EU extends oligarch sanctions list, but drops Zhirinovsky and Usmanov’s sister names

EU extends oligarch sanctions list, but drops Zhirinovsky and Usmanov’s sister names
The EU renewed its rolling six-months sanctions on leading Russian businessmen and politicians, but dropped the names of deceased firebrand Vladimir Zhirinovsky and Saodat Narzieva, the sister of billionaire Russian tycoon Alisher Usmanov. / bne IntelliNews
By bne IntelliNews September 16, 2022

The EU extended its six-month sanctions against Russia and the leading figures but dropped several names from the list, including those of deceased Russian popularist and leader of the LDPR Vladimir Zhirinovsky as well as Saodat Narzieva, the sister of billionaire Russian metals magnate Alisher Usmanov.

"The EU Council decided to extend until March 15, 2023 restrictive measures for violating the sovereignty, territorial integrity and independence of Ukraine," the document says as cited by Tass.

“The EU resolutely condemns Russia’s indiscriminate attacks against civilians and civilian infrastructure,” the statement said, urging Russia “to immediately and unconditionally withdraw all its troops and military equipment from the entire territory of Ukraine.”

The EU’s blacklist of prominent Russian businessmen and officials has been significantly extended since sanctions were first imposed in 2014, but in the latest renewal of rolling six-month sanctions a few names were removed from the list.

Zhirinovsky was an outspoken and controversial figure who rose to prominence in the Yeltsin era with his fiery Russian nationalist rhetoric and outrageous behaviour. However, he was widely seen as toeing the Kremlin’s line and benefited from state-sponsored vote-fixing as a reliable lackey of the Kremlin's control over the Duma.

In addition to Zhirinovsky, the ex-wife of businessman Mikhail Fridman Olga Aiziman and Usmanov's sister Narzieva were excluded from the list, as well as a number of technical amendments being made.

Narzieva was sanctioned after the Organised Crime and Corruption Reporting Project (OCCRP) linked her to a number of bank accounts containing hundreds of millions of dollars that belonged to her brother’s companies. The report suggested that Narzieva was acting as a front so that Usmanov could hide his money from authorities. Reports by the Guardian went further and claimed that she was the sole beneficiary owner of the bank accounts, without providing any evidence.
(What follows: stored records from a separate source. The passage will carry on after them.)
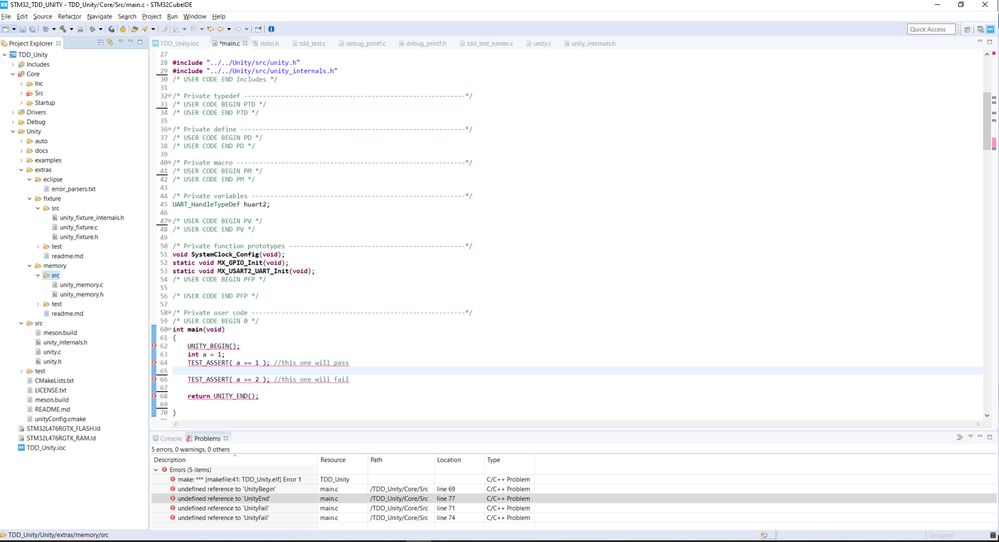The width and height of the screenshot is (999, 542).
Task: Click the New file toolbar icon
Action: 7,29
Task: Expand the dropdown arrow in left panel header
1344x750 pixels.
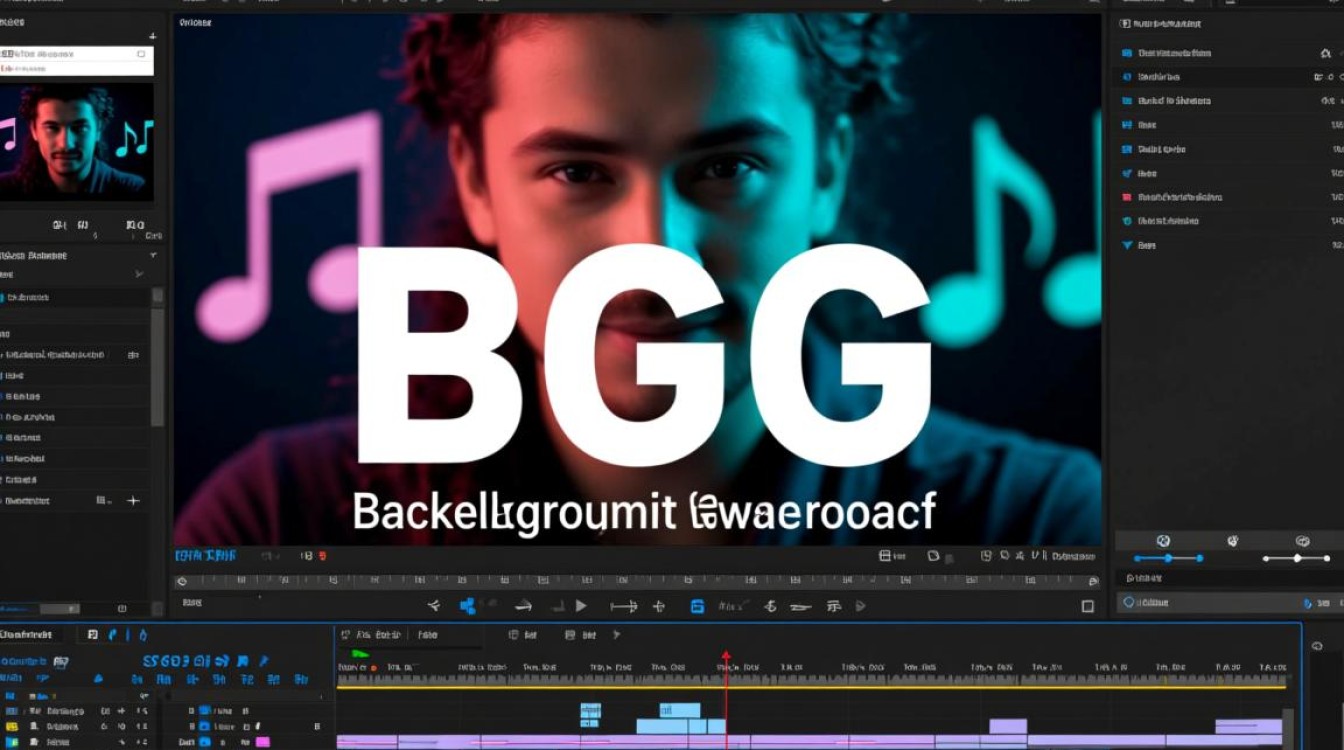Action: (153, 256)

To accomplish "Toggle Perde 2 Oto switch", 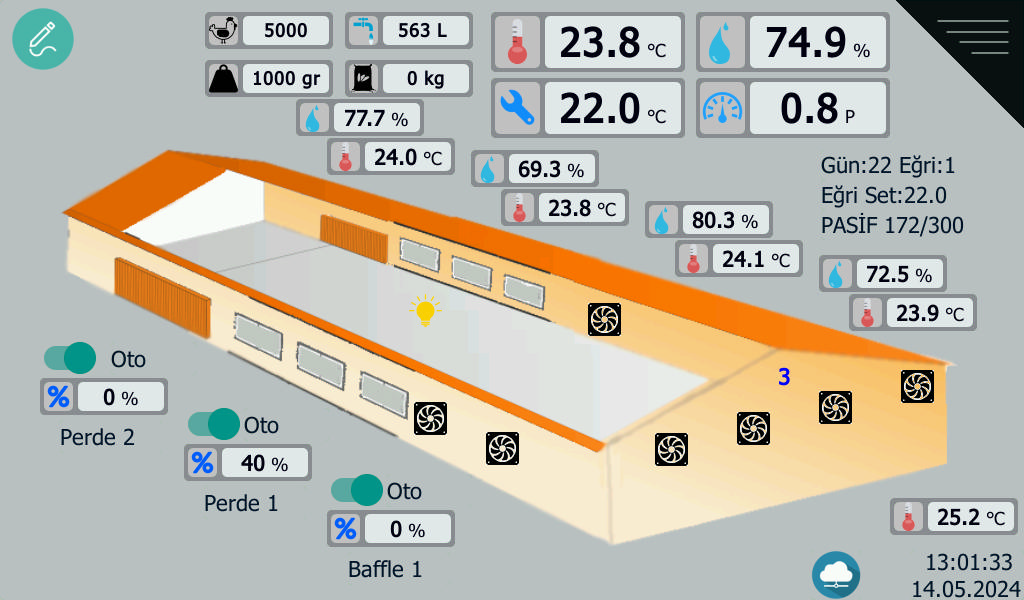I will [x=70, y=357].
Narzieva said in an opinion piece in bne IntelliNews that she was a simple Tashkent-based gynaecologist and while she admitted that she had benefited from the generosity of her billionaire brother, she said she had nothing to do with his business and did not control any banking accounts.

An investigation by bne IntelliNews found that the bank accounts in question were all openly majority owned by Usmanov himself, according to banking documents seen by bne IntelliNews, and that Narzieva was briefly a shareholder in the company for one year in 2013-2014, before Russia’s annexation of Crimea and any sanctions were imposed. The documents also showed that Narzieva had no signing rights over any of the banking accounts in question and she was briefly only one of several very minor shareholders in companies controlled by Usmanov.

Usmanov had set up a scheme to transfer some of his wealth to his immediate family members as he says he is preparing to retire from business. However, he changed his mind and bought Narzieva out of a small 1% share in the holding company connected to the bank accounts in 2014 and liquidated the holding company owned by Narzieva to hold the shares.

Narzieva challenged her inclusion in the sanctions list in European courts, which found in a preliminary hearing that she had been mistakenly included in the list.

Usmanov has always denied that he is an oligarch or benefited in any way with his connections to the state. He made his first million dollars in the last days of the Soviet Union, producing colourful plastic shopping bags.

He went on to make more money as a financial investor, including a brief stint a CEO of the investment arm of the state-owned gas giant Gazprom. He started to invest into metal companies before joining Gazprom and  insisted that he paid market price for more metal company shares he bought from Gazprom that was selling off non-core assets.

But he made most of his money from a deal to buy an 8% stake in the US tech giant Facebook in 2008 four years before the company listed on the US stock markets that netted him several billion dollars.

Usmanov’s name remains on the sanctions list, although all of his companies have been specifically excluded from sanctions thanks to their importance on the international metals market.

Hungary suggested that it would veto the renewal of sanctions and explicitly called for sanctions against Usmanov, and fellow billionaires Petr Aven and Viktor Rashnikov to be dropped from the list last week. However, on the day of the vote on September 15 Hungary voted for the renewal of the list that continues to contain the names of the three men.

Several other oligarchs have launched legal cases in Europe to get their names removed from the sanctions list. Many claim their inclusion was based on the claim they were “close to Putin” that is based on hearsay and press reports, but no hard evidence has been presented.